According to the old Norse belief, these dwarfs form the current
machinery of the Northern Sagas, and their inferiority in size is
represented as compensated by skill and wisdom superior to those of
ordinary mortals. In the “Niebelungen-Lied,” one of the oldest romances of
Germany, and compiled, it would seem, not long after the time of Attila,
Theodorick of Bern, or of Verona, figures among a cycle of champions over
whom he presides, like the Charlemagne of France or Arthur of England.
Among others vanquished by him is the Elf King, or Dwarf Laurin, whose
dwelling was in an enchanted garden of roses, and who had a body-guard of
giants, a sort of persons seldom supposed to be themselves conjurers. He
becomes a formidable opponent to Theodorick and his chivalry; but as he
attempted by treachery to attain the victory, he is, when overcome,
condemned to fill the dishonourable yet appropriate office of buffoon and
juggler at the Court of Verona.
*
Such possession of supernatural wisdom is still imputed by the natives
of the Orkney and Zetland Islands to the people called Drows ,
being a corruption of duergar or dwarfs , and who may, in most
other respects, be identified with the Caledonian fairies. Lucas Jacobson
Debes, who dates his description of Ferro from his Pathos, in Thorshaven,
March 12, 1670, dedicates a long chapter to the spectres who disturbed his
congregation, and sometimes carried off his hearers. The actors in these
disturbances he states to be the Skow , or Biergen-Trold — i.e.,
the spirits
of the woods and mountains, sometimes called subterranean people, and
adds, they appeared in deep caverns and among horrid rocks; as also, that
they haunted the places where murders or other deeds of mortal sin had
been acted. They appear to have been the genuine northern dwarfs, or
Trows, another pronunciation of Trollds, and are considered by the
reverend author as something very little better than actual fiends.

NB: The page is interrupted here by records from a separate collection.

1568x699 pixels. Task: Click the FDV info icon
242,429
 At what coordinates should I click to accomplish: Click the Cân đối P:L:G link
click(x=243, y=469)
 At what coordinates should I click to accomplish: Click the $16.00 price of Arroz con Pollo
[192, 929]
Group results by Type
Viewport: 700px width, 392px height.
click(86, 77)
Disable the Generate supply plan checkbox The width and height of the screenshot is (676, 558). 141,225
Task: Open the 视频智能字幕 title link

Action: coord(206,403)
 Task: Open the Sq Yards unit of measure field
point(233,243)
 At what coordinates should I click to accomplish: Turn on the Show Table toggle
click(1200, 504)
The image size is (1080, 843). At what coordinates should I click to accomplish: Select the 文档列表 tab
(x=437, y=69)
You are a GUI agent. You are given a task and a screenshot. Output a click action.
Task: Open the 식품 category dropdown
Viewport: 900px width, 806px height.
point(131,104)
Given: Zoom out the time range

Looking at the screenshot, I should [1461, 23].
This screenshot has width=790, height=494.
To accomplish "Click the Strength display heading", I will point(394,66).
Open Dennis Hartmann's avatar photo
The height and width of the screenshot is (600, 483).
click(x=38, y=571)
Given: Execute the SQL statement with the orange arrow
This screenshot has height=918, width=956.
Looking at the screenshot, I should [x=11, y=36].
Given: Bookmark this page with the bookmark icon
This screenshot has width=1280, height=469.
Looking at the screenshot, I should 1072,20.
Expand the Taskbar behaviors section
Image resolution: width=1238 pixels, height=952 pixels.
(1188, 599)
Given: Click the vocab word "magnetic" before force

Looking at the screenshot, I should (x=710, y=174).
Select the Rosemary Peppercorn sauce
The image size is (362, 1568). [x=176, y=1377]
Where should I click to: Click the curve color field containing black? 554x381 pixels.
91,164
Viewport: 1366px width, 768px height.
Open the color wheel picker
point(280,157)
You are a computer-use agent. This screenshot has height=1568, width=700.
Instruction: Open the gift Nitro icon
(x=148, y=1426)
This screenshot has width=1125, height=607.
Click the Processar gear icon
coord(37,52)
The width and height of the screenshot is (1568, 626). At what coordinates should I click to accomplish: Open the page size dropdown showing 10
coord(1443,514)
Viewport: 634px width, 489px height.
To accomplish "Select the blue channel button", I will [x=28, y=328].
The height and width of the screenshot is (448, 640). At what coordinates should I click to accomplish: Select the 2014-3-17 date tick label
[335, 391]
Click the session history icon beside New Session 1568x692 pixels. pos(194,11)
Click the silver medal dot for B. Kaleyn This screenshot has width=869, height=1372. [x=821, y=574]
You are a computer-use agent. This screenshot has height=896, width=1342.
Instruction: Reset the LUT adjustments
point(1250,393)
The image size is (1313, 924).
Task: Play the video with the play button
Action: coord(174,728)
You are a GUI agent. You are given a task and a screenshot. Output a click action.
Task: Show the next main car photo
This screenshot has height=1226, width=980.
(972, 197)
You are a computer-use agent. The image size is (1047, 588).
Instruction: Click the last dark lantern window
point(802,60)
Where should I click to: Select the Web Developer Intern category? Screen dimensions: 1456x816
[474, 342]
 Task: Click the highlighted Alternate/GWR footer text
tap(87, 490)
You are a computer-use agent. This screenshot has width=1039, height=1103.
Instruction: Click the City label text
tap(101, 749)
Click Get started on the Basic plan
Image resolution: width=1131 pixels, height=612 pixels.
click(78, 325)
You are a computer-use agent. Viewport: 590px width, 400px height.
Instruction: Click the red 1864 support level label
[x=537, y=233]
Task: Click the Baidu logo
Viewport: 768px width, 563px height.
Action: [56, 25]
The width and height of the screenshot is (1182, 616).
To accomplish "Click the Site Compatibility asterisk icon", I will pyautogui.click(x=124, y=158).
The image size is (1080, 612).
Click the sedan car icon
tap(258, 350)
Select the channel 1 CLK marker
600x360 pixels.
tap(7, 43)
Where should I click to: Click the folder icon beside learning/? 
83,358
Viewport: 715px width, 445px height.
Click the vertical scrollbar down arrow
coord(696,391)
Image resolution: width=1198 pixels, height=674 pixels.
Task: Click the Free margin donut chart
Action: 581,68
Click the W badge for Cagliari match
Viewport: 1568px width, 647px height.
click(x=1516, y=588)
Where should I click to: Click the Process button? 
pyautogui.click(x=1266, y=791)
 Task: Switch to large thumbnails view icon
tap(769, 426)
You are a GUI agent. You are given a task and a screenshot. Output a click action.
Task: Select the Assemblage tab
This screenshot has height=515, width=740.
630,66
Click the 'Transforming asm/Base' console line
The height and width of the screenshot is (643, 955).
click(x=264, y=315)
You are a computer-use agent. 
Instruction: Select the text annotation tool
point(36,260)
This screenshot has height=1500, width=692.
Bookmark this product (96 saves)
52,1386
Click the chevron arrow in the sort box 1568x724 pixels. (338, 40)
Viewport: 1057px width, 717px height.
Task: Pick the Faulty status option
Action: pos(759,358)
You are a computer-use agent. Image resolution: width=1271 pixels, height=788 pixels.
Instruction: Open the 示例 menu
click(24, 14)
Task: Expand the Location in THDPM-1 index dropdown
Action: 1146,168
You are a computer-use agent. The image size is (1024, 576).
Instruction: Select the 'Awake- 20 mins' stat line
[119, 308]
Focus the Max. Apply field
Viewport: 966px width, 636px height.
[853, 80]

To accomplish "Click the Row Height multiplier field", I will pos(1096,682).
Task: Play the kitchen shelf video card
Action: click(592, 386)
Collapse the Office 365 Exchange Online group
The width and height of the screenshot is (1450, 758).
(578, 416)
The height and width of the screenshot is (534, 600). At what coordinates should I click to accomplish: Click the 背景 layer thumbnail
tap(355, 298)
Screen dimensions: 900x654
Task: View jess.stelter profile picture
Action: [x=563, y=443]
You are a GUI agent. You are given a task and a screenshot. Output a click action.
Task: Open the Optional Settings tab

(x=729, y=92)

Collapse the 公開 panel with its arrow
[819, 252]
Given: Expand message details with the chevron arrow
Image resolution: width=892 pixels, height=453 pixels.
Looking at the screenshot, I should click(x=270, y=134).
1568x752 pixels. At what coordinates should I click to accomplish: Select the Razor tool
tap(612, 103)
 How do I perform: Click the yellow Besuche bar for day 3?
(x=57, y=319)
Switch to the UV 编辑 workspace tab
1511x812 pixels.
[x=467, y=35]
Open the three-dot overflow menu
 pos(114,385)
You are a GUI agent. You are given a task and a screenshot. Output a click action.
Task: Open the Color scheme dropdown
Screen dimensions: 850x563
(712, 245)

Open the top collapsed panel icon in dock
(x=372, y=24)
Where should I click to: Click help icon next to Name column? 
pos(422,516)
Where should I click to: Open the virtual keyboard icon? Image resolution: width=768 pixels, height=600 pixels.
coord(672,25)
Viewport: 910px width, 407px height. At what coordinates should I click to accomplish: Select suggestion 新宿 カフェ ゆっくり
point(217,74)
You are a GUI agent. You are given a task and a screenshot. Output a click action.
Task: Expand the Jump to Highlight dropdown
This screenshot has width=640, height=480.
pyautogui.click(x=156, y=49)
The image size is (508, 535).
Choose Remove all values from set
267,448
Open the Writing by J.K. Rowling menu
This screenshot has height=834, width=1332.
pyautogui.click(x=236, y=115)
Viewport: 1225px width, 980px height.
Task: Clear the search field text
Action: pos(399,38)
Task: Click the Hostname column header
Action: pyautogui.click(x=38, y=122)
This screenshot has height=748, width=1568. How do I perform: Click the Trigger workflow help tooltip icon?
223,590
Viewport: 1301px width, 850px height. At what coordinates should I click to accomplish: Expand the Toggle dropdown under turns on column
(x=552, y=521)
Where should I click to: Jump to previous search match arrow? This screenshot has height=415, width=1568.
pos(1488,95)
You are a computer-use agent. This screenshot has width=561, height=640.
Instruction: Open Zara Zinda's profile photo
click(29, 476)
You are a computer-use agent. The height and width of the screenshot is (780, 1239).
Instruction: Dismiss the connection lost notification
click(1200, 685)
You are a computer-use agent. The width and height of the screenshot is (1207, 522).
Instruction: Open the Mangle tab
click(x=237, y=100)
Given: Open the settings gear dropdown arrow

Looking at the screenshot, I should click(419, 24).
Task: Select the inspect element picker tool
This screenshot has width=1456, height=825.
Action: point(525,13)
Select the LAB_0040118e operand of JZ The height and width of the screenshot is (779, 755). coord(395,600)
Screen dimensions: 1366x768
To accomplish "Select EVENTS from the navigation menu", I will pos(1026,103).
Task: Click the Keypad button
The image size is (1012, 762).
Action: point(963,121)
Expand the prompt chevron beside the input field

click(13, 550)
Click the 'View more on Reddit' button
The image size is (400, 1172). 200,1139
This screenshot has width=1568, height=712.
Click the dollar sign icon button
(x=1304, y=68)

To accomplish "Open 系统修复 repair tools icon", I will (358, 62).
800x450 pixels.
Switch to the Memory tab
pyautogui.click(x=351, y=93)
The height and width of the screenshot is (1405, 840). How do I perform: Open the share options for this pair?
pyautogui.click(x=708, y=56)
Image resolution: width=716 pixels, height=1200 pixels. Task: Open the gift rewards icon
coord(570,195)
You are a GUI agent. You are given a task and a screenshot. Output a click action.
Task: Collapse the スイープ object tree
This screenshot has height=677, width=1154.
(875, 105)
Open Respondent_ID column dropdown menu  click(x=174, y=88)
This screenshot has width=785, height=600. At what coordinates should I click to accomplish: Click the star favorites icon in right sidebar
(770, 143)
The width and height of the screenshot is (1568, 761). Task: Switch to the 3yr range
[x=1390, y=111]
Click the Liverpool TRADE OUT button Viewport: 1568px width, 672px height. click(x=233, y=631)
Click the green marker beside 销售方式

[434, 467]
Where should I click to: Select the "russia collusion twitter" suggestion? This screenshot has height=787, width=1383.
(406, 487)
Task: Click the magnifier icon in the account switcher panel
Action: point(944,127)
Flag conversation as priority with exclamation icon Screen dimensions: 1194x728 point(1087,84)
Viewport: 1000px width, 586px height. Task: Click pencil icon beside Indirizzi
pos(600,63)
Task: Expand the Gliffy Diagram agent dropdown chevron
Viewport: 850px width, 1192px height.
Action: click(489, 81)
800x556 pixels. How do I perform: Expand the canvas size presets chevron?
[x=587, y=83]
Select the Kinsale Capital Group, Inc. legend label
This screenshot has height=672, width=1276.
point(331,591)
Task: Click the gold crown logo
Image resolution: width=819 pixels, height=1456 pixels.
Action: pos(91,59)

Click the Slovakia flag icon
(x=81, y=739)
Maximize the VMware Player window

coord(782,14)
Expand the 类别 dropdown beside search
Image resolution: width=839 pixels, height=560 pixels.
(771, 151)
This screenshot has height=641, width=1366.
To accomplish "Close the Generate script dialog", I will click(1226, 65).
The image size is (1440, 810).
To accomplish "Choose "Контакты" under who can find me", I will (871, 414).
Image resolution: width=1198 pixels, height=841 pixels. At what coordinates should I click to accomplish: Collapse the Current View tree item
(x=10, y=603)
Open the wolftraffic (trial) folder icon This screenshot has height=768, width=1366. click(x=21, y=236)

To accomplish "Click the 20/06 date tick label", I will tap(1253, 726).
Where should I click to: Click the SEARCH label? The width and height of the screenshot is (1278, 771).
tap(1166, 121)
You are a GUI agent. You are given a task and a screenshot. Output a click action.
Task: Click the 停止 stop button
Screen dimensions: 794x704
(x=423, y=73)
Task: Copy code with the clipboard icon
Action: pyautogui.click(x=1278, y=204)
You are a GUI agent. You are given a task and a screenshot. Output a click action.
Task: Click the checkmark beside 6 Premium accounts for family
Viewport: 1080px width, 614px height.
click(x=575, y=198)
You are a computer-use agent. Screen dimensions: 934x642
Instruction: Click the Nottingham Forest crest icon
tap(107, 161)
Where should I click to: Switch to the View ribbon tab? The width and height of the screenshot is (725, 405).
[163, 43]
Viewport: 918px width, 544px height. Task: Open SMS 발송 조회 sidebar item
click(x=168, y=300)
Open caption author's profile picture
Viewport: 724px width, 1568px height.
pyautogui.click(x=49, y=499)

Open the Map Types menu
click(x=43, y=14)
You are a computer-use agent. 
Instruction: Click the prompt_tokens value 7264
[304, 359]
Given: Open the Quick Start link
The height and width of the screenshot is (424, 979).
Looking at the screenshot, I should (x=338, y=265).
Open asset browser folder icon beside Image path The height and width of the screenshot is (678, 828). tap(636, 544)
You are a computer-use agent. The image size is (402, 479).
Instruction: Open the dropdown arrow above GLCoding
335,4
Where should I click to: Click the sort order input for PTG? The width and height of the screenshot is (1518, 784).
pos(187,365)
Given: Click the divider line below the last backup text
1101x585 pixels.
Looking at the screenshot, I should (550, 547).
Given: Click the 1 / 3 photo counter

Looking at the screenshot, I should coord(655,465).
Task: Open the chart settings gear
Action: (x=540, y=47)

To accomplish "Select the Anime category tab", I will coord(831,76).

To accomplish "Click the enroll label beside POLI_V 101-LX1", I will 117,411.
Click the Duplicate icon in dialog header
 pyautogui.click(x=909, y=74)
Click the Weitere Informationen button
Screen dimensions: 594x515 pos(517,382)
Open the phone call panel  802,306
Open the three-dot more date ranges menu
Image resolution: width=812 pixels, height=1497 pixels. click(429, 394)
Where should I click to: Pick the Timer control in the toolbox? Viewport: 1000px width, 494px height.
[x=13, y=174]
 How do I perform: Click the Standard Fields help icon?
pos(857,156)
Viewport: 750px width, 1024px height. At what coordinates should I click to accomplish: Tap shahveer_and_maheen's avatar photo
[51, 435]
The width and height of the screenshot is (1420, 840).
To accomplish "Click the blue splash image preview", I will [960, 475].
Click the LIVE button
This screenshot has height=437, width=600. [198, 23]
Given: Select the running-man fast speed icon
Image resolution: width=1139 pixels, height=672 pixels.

But it is not only, or even chiefly, to the Gothic race that we must
trace the opinions concerning the elves of the middle ages; these, as
already hinted, were deeply blended with the attributes which the Celtic
tribes had, from the remotest ages, ascribed to their deities of rocks,
valleys, and forests. We have already observed, what indeed makes a great
feature of their national character, that the power of the imagination is
peculiarly active among the Celts, and leads to an, enthusiasm concerning
national music and dancing, national poetry and song, the departments in
which fancy most readily indulges herself. The Irish, the Welsh, the Gael,
or Scottish Highlander, all tribes of Celtic descent, assigned to the Men
of Peace, Good Neighbours, or by whatever other names they called these
sylvan pigmies, more social habits, and a course of existence far more
gay, than the sullen and heavy toils of the more saturnine Duergar. Their
elves did not avoid the society of men, though they behaved to those who
associated with them with caprice, which rendered it dangerous to
displease them; and although their gifts were sometimes valuable, they
were usually wantonly given and unexpectedly resumed.
The employment, the benefits, the amusements of the Fairy court,
resembled the aerial people themselves. Their government was always
represented as monarchical. A King, more frequently a Queen of Fairies,
was acknowledged; and sometimes both held their court together. Their
pageants and court entertainments comprehended all that the imagination
could conceive of what was, by that age, accounted gallant and splendid.
At their processions they paraded more beautiful steeds than those of mere
earthly parentage — the hawks and hounds which they employed in their
chase were of the first race. At their daily banquets, the board was set
forth with a splendour which the proudest kings of the earth dared not
aspire to; and the hall of their dancers echoed to the most exquisite
music. But when viewed by the eye of a seer the illusion vanished. The
young knights and beautiful ladies showed themselves as wrinkled carles
and odious hags-their wealth turned into slate-stones — their splendid
plate into pieces of clay fantastically twisted — and their victuals,
unsavoured by salt (prohibited to them, we are told, because an emblem of
eternity), became tasteless and insipid — the stately halls were turned
into miserable damp caverns — all the delights of the Elfin Elysium
vanished at once. In a word, their pleasures were showy, but totally
unsubstantial — their activity unceasing, but fruitless and unavailing —
and their condemnation appears to have consisted in the necessity of
maintaining the appearance of constant industry or enjoyment, though their
toil was fruitless and their pleasures shadowy and unsubstantial.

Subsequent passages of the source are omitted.